To the Editor:
The health impact of coronavirus disease (COVID-19) appears disproportionate across populations. Biological mechanisms of prognosis of COVID-19 (1) suggest that long-term exposure to ambient air pollution may contribute to health disparities. Mortality impacts including those from pneumonia and cardiovascular events due to long-term exposure to air pollution are well established (2–5). Early studies covering multiple neighborhoods (e.g., U.S. counties) suggest that long-term exposure to particulate matter ⩽2.5 μm in aerodynamic diameter (PM2.5) and ozone (O3) may be linked with higher risk of COVID-19 mortality (6–8).
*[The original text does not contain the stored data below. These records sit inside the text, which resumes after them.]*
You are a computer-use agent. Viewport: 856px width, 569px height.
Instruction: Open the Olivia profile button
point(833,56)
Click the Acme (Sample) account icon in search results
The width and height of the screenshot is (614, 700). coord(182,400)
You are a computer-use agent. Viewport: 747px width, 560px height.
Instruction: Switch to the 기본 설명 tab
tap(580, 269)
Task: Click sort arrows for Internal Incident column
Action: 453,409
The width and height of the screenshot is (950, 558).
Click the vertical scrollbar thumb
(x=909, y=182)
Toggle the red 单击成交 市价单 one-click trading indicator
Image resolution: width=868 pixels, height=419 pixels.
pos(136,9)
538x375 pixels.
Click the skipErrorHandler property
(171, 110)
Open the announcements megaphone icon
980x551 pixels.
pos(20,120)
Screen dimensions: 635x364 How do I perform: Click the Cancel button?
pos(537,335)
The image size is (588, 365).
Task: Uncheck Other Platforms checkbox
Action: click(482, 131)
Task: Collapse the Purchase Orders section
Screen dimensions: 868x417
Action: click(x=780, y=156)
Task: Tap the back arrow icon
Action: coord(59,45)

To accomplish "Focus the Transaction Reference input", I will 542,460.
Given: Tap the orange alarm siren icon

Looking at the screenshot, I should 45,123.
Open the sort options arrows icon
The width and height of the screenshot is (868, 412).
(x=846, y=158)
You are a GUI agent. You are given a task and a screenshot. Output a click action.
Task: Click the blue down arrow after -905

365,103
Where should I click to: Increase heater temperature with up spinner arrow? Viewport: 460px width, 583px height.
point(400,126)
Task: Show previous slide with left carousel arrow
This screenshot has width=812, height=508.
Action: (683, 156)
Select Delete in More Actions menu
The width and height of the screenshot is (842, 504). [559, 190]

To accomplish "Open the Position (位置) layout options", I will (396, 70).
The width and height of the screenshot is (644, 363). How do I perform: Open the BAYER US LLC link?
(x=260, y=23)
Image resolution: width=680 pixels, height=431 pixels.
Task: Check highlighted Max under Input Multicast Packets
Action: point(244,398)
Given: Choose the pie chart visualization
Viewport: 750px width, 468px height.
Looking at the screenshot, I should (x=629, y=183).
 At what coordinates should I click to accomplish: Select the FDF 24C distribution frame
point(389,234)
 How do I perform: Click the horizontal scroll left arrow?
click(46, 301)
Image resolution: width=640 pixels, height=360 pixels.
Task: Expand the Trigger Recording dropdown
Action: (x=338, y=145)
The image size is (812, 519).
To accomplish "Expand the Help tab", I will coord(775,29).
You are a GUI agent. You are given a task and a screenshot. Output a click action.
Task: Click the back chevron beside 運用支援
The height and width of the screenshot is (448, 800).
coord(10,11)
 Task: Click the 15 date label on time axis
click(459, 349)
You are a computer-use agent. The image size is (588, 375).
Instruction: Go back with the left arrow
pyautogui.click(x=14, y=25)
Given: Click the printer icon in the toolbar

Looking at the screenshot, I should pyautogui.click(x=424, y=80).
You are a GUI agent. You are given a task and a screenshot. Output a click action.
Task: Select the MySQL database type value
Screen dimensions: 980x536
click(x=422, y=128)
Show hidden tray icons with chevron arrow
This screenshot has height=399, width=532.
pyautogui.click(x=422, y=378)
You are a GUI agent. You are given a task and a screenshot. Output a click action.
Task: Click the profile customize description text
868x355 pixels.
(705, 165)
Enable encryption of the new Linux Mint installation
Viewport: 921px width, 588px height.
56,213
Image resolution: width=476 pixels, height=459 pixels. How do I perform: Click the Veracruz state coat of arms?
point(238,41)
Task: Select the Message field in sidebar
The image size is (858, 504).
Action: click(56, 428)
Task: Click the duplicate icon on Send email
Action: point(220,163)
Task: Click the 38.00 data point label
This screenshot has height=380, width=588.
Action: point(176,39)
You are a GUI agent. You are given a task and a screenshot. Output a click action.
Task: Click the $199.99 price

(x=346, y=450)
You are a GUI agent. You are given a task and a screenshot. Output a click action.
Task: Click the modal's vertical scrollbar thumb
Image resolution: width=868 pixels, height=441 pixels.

However, many questions remain regarding linkages between COVID-19 and air pollution. Particularly, pollution levels vary by community, and evidence based on high spatially resolved data such as for neighborhoods is lacking (9). Potential determinants of transmission and prognosis of COVID-19 (e.g., urbanicity, socioeconomic conditions, race/ethnicity, health behaviors, access to health care) are disproportionately distributed across neighborhoods. These factors may have impacted findings of early studies because of possible residual confounding.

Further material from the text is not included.